Compared to normal boiling liquid hydrogen (temperature of 20 K), slush hydrogen with a mass solid fraction of 50 wt.% (temperature of 14 K) features a 15% greater density, and a 18% increase in refrigerant heat capacity (enthalpy), as shown in the above figure.
The use of slush hydrogen would thus allow more efficient transport and storage. Also, in the case of heat due to heat inleak or superconducting quench*, the solid fraction would be reduced due to absorption of some of this heat by the heat of fusion associated with the solid, but liquid temperature increase and vapor-liquid two-phase change** would be inhibited.
Another representative slush fluid is slush nitrogen, which is being considered for use as the refrigerant for high-temperature superconducting equipment. In this case, also at a mass solid fraction of 50 wt.% (temperature of 63 K***), density is 16% higher than for normal boiling liquid nitrogen (temperature of 77 K), while the refrigerant heat capacity (enthalpy) increases by 22%.
Slush hydrogen offers superior characteristics as a functional thermal fluid, and various applications are anticipated for hydrogen transport and storage .

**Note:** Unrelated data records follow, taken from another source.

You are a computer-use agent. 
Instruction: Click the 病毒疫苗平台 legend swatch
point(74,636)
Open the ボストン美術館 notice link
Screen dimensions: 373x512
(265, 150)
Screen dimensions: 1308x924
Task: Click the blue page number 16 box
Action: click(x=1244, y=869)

* Quench: Transition from a superconducting state to a normal conducting state.
** Vapor-liquid two-phase: When fluid is flowing in a vapor-liquid two-phase state, larger oscillations of pressure and temperature emerge than for those of flowing in a single-phase state, and would cause the quench.
*** Triple point temperature coexisting liquid, solid, and vapor of slush nitrogen is -210℃ or 63 K. Slush nitrogen temperatures coexisting liquid and solid are, depending on the pressure, higher than -210℃ or 63 K.